Galaxy-brain went through a lot of characters that campaign, mostly due to stupicide. (Other memorable deaths include the one who died from fall damage after missing one of those dive attacks and the one who wandered through the wilderness alone for weeks to recover a magic item he had to leave behind for complicated reasons, even though the person he tried to drop it on was trying to recover it.) The only other players who didn’t keep the same characters through the whole campaign were the ettin players (who ditched their initial characters at the start for RP reasons I won’t get into and found homebrew rules for an ettin), a player who could only play on school breaks and brought a new character each time, and the one who joined the group after the giants but kept the same character for the brief time he was there.

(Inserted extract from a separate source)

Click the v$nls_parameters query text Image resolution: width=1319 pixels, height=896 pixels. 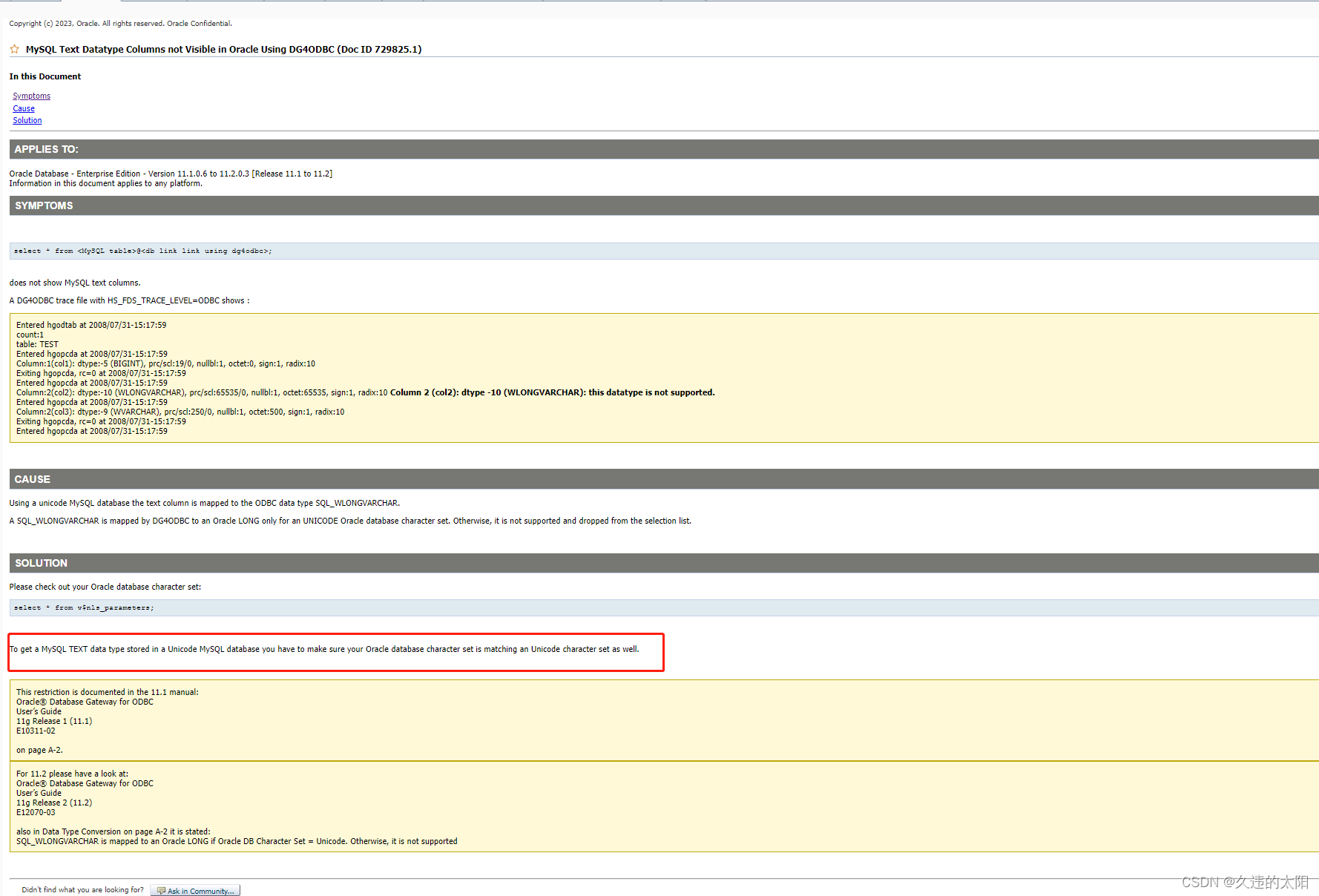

I like botches to be alittle more severe, but not too bad.
firstly, I’m just gonna mention that I like percentile more than d 20, because 1/100 chance of auto fail and horrid things is a bit more reasonable than 1/20.
For me, megafumbles are always a go for mooks. The kobold rolls a nat 1? He hits himself of one of his buddies.

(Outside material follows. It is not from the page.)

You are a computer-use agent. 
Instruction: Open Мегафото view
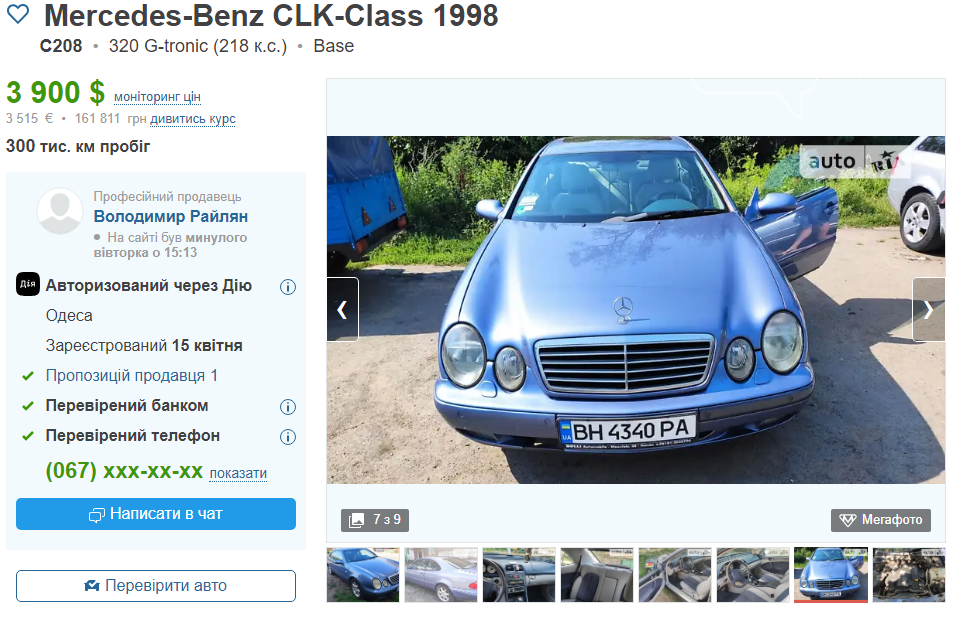[x=880, y=520]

with players, though. I prefer to have autofail, but not auto bad stuff. Either doll out the bad stuff only in low stakes encounters, or confirm the crit fail. if you roll another one, that takes the odds to 1/400, and you really do deserve to shoot Barbarian Mc Frontliner, or accidentally throw your sword across the room.
This is one of the things I think PF2’s crit success/critfail system does a good job of addressing. Basically, you roll a d20 and add modifiers as normal. If you beat the DC it’s a success, beat it by 10 and it’s a critical success. If you don’t beat the DC it’s a failure, get 10 or more below the DC and it’s a critfail. And if you roll a natural 20/1, you shift your result one step up or down the chart. So most of the time, a nautural 1 is indeed a botch, but for Clown Shoes the Enlightened, who’s rocking a +25 attack against these AC 20 ninjas, even a natural 1 only shifts his result from a success down to a failure.